Utility Cybersecurity: Shut Back Doors to Critical Operational Systems

The best defense against any cybersecurity attack starts with the front line of an organization and extends to business partners. Employees, contractors, and third-party suppliers must be trained to be vigilant regarding system and application use, maintenance, and physical access. These individuals are the ones most likely to be targeted and are also the people who, when properly trained, will be first to notice an attempted intrusion. Training should be performed systematically and tailored to align with business roles to ensure best practices for cybersecurity are always top of mind. The objective for training should be to instill a culture of cybersecurity, one where individuals are vigilant about recognizing potential threats and equipped with processes and procedures to fend them off.

On October 18, 2018, the Federal Energy Regulatory Commission (FERC) approved the supply chain risk management reliability standards, CIP-013-1, submitted by the North American Electric Reliability Corporation (NERC) in response to the commission’s directives from Order No.829.⁴ The purpose of CIP-013-1 is to mitigate cybersecurity risks in a utility’s supply chain, including communications technology and ICS. Compliance with CIP-013-1 requires the development of one or more plans to address four objectives for high- and medium-impact Bulk Electric System (BES) cybersystems:⁵

1. Software integrity and authenticity.
2. Vendor remote access.
3. Information system planning.
4. Vendor risk management and procurement controls.

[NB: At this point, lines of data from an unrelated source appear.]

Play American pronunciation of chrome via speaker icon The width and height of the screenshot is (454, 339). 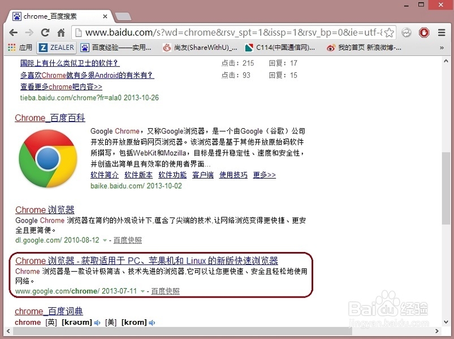click(152, 322)
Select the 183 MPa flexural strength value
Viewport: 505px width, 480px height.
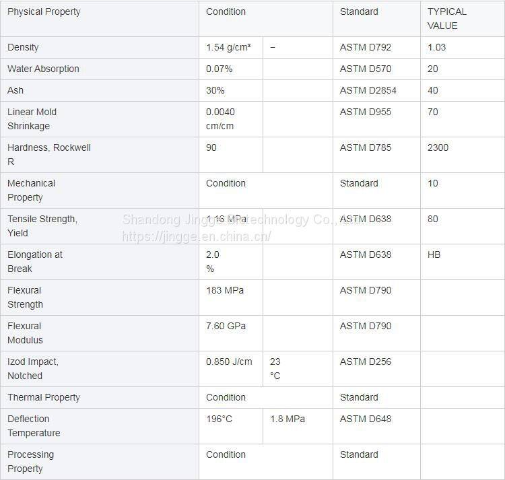(x=225, y=291)
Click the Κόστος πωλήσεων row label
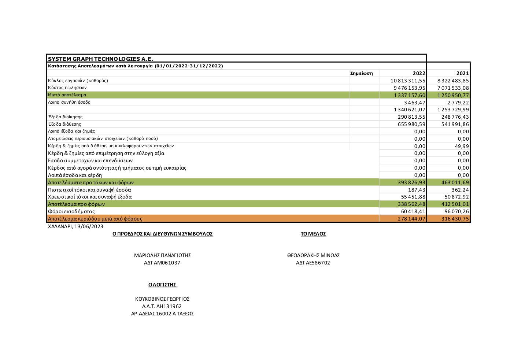The height and width of the screenshot is (363, 514). click(67, 88)
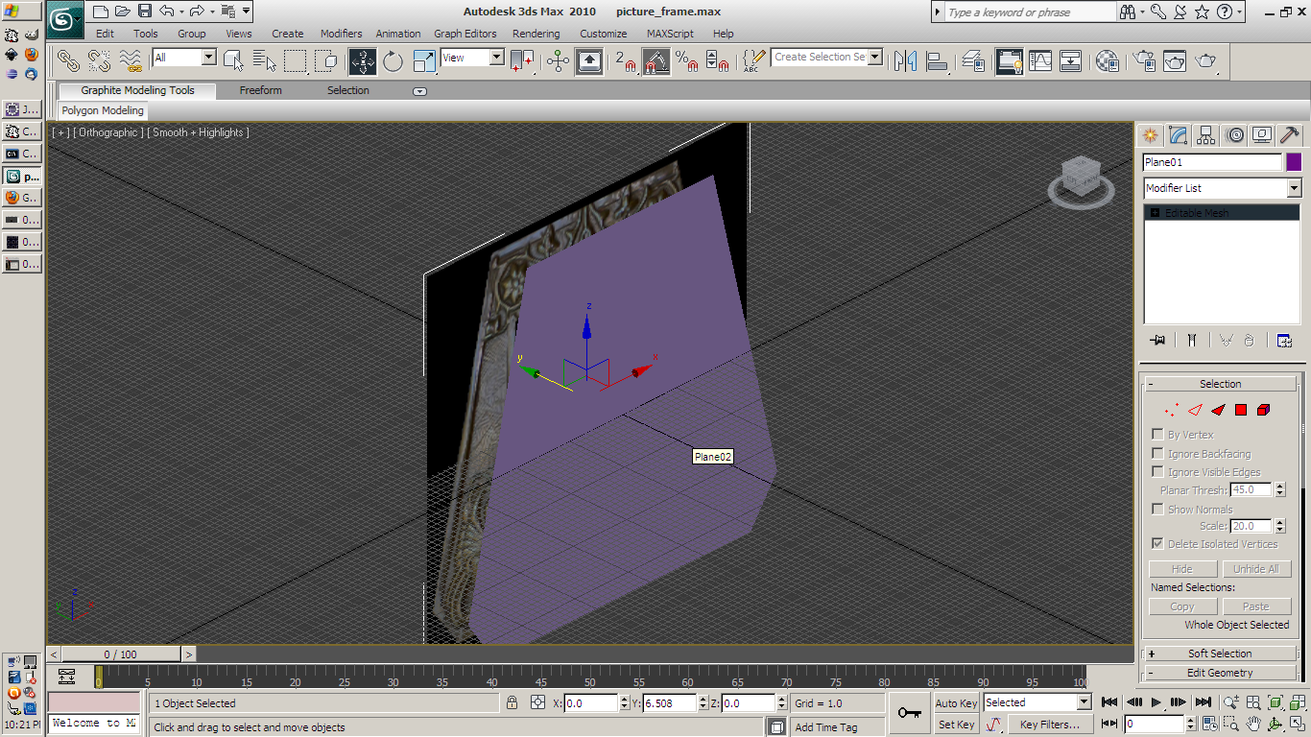1311x737 pixels.
Task: Click the purple object color swatch
Action: [1294, 162]
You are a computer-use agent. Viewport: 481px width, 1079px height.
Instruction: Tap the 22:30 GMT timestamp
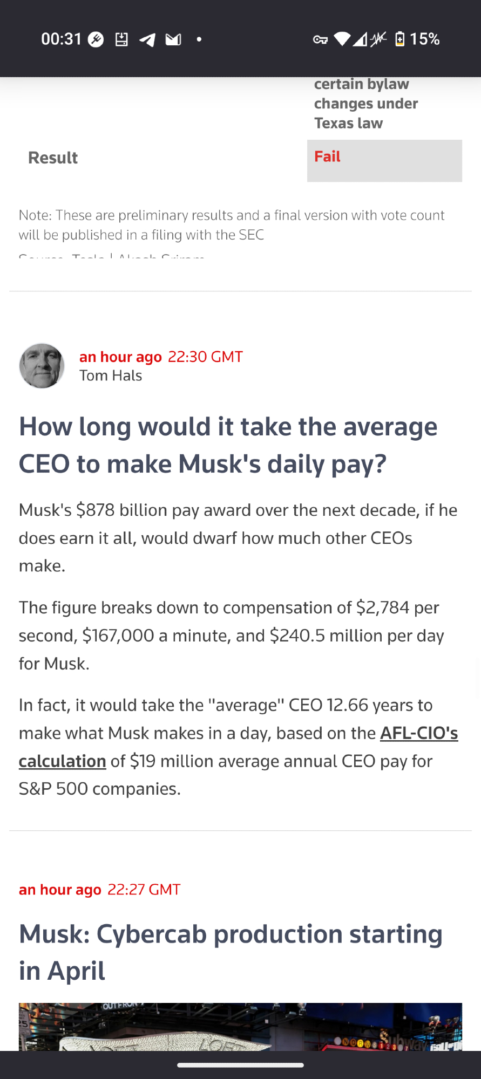tap(205, 357)
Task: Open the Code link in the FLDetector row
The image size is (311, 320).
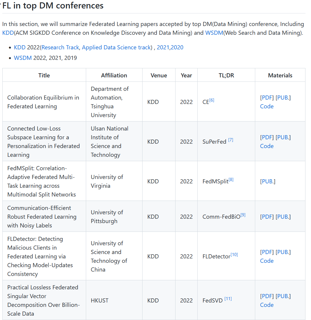Action: tap(267, 261)
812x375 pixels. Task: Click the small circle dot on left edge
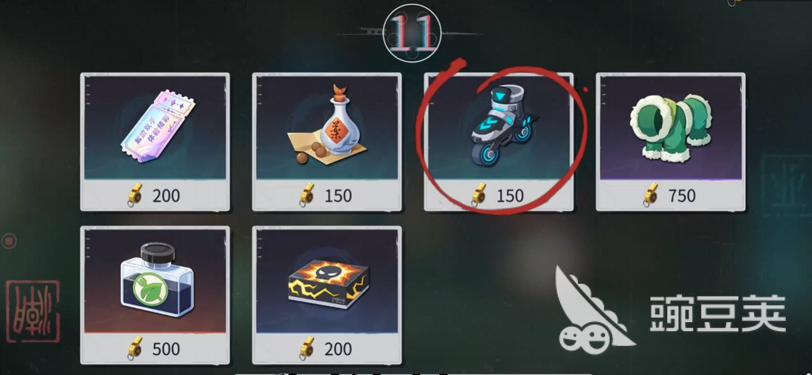point(9,241)
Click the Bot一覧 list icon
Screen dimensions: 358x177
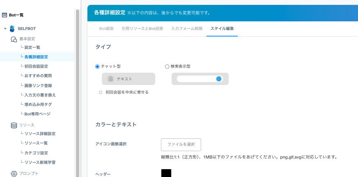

Before procuring any mission-critical system, including a communications technology, energy companies should closely examine their vendors’ security protocols, including how often measures are updated to counter evolving threats. Vendors must be held accountable to ensure that software, hardware, and other components have not been tampered with or maliciously infected before arrival onsite. Specific security requirements, expectations, and controls should be included in a Statement of Work (SOW), contracts, and Requests for Proposals (RFPs). Another alternative is to tie payments to the validation of implemented security controls and features. This linkage will motivate vendors to be vigorous in their compliance, tightening their own security and achieving higher standards through creative, enhanced solutions.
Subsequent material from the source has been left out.